• EXERCISE: List each line of the data that holds the string "computer".

---------- DATA RECORDS

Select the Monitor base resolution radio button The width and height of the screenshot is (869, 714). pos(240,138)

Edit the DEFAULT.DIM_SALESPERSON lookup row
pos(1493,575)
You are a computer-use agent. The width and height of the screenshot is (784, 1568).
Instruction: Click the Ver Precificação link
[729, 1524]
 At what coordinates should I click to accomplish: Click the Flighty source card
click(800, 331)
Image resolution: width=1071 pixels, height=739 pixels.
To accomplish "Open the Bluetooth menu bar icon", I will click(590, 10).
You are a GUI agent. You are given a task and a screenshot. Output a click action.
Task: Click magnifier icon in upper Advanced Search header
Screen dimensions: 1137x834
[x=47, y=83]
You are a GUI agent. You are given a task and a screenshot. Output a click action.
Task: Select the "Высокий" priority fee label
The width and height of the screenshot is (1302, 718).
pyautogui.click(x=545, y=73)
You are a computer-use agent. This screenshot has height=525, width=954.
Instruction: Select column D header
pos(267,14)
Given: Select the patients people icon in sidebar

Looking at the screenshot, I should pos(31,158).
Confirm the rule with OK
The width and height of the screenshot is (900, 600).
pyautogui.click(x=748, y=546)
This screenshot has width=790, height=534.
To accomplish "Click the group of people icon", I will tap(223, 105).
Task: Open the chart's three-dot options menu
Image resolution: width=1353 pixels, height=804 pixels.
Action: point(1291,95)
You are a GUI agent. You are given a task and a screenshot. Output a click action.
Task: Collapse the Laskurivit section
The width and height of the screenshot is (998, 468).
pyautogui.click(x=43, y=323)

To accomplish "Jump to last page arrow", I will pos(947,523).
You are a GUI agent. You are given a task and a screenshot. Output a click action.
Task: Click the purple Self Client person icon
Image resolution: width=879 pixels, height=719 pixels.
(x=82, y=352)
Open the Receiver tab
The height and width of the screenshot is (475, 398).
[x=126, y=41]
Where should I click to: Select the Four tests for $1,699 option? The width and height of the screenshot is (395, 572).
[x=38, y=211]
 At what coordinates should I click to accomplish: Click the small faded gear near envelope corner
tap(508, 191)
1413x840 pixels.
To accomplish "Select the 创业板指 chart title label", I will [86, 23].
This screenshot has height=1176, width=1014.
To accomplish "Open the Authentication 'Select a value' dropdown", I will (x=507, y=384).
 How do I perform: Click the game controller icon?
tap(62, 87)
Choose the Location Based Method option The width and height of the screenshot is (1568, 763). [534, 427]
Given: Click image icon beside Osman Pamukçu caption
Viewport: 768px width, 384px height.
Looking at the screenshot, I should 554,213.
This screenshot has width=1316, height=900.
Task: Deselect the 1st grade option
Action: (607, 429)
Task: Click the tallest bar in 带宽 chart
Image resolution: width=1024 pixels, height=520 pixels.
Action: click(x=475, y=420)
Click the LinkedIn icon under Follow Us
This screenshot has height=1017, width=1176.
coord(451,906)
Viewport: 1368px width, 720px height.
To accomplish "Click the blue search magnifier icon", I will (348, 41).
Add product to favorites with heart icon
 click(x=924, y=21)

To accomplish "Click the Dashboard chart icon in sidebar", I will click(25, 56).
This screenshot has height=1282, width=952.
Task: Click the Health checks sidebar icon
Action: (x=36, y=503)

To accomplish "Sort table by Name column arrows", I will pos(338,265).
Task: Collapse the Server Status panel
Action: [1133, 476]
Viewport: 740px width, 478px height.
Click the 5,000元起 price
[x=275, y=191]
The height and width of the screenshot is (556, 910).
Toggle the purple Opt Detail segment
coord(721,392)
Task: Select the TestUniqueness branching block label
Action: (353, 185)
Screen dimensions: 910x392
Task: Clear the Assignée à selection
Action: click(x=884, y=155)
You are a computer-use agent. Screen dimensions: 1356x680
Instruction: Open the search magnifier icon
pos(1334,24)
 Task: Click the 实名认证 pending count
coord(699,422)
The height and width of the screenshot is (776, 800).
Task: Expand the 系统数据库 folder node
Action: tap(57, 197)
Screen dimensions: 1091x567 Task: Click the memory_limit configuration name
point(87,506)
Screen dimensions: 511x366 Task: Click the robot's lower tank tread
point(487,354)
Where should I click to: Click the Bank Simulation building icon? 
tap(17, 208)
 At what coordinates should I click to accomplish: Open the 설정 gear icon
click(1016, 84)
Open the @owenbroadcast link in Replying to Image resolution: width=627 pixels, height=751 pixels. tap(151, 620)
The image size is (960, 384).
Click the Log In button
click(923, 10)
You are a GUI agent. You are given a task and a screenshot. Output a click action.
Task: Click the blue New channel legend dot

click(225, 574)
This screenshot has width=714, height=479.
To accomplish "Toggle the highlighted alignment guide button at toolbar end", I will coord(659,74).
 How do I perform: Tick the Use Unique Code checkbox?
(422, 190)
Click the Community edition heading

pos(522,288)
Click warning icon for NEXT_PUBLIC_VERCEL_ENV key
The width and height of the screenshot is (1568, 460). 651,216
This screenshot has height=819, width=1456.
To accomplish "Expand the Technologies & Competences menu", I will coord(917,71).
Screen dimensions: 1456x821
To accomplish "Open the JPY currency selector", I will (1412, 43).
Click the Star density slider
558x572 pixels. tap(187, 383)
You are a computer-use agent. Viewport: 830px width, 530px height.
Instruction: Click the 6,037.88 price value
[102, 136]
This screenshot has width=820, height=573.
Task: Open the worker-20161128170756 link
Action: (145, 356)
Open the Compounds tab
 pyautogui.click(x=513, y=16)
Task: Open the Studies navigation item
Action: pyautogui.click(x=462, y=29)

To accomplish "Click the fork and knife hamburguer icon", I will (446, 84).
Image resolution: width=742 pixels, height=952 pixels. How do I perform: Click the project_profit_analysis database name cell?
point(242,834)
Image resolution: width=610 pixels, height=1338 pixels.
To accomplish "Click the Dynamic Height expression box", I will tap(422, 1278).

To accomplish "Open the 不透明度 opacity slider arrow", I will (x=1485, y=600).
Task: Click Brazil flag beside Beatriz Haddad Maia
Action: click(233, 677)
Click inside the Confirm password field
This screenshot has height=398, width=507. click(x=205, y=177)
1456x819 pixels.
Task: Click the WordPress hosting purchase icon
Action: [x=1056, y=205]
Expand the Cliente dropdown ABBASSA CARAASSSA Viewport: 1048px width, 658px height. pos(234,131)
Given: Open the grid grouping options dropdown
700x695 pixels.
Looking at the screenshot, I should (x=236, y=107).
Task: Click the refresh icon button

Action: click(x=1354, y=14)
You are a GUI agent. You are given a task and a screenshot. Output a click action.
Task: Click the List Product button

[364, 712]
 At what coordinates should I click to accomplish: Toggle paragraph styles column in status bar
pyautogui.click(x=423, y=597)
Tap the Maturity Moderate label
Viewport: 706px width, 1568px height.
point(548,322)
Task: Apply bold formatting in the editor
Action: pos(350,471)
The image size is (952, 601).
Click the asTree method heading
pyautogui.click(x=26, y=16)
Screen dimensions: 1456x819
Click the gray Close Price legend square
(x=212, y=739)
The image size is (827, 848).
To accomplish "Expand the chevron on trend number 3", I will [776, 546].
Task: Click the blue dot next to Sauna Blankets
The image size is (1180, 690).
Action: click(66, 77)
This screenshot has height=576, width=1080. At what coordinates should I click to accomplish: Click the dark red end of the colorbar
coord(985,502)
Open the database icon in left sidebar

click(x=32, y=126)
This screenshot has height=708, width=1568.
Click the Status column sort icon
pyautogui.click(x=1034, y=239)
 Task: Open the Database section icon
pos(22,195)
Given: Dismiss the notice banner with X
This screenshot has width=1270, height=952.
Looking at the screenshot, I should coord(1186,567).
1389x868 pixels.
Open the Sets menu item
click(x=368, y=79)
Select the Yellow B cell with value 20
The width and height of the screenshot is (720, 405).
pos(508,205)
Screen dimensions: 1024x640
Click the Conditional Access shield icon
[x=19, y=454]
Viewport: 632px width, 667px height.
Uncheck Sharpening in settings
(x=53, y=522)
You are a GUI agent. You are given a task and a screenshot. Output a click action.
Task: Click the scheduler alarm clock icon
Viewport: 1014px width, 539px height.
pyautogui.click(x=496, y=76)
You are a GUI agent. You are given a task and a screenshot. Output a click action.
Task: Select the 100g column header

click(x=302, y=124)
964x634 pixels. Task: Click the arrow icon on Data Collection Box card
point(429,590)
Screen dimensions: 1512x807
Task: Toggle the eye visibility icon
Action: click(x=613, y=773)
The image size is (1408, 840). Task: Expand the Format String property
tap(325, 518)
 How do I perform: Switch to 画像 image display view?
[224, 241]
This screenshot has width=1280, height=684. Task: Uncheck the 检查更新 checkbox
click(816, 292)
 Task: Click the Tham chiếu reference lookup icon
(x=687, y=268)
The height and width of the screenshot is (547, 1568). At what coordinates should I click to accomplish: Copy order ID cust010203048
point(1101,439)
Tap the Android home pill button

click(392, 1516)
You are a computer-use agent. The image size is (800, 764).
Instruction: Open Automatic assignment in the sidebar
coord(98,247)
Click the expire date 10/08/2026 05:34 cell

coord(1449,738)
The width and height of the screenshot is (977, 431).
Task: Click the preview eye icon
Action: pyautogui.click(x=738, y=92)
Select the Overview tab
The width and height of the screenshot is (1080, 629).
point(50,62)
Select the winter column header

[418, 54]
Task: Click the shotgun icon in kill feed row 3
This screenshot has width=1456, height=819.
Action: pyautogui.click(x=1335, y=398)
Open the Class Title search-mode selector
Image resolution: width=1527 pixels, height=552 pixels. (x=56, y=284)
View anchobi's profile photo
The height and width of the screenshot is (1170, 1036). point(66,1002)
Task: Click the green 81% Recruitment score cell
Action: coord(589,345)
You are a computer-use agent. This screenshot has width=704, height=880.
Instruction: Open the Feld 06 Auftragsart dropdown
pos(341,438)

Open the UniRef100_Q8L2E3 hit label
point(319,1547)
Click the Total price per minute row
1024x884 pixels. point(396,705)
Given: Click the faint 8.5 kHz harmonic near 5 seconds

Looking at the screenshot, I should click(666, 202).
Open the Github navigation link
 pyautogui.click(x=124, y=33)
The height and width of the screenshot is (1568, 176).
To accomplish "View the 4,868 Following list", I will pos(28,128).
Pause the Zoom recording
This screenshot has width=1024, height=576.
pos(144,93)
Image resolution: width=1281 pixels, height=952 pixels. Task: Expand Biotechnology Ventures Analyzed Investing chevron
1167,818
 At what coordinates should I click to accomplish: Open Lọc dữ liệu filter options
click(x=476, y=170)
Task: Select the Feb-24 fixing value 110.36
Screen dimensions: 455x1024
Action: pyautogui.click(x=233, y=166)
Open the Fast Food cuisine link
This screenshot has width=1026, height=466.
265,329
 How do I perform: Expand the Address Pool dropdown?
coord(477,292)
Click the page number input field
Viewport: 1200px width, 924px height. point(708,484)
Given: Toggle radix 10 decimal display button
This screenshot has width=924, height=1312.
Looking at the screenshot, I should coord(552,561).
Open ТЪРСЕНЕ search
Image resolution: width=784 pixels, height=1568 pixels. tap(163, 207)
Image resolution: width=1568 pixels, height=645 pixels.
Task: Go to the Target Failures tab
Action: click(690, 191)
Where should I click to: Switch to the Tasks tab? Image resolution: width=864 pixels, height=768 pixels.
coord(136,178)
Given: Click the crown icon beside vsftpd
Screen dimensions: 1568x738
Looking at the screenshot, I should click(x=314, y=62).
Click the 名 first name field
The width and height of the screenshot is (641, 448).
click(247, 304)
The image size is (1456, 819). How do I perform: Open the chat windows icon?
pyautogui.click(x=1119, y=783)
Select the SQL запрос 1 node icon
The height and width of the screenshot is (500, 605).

--------------------

• SOLUTION FOR THIS PROBLEM:
You are a computer-use agent. The width and height of the screenshot is (784, 1568).
You are a computer-use agent. This screenshot has height=525, width=954.
You are a computer-use agent. Screen dimensions: 1356x680
You are a computer-use agent. Viewport: 830px width, 530px height.
You are a computer-use agent. The image size is (800, 764).
You are a computer-use agent. This screenshot has width=704, height=880.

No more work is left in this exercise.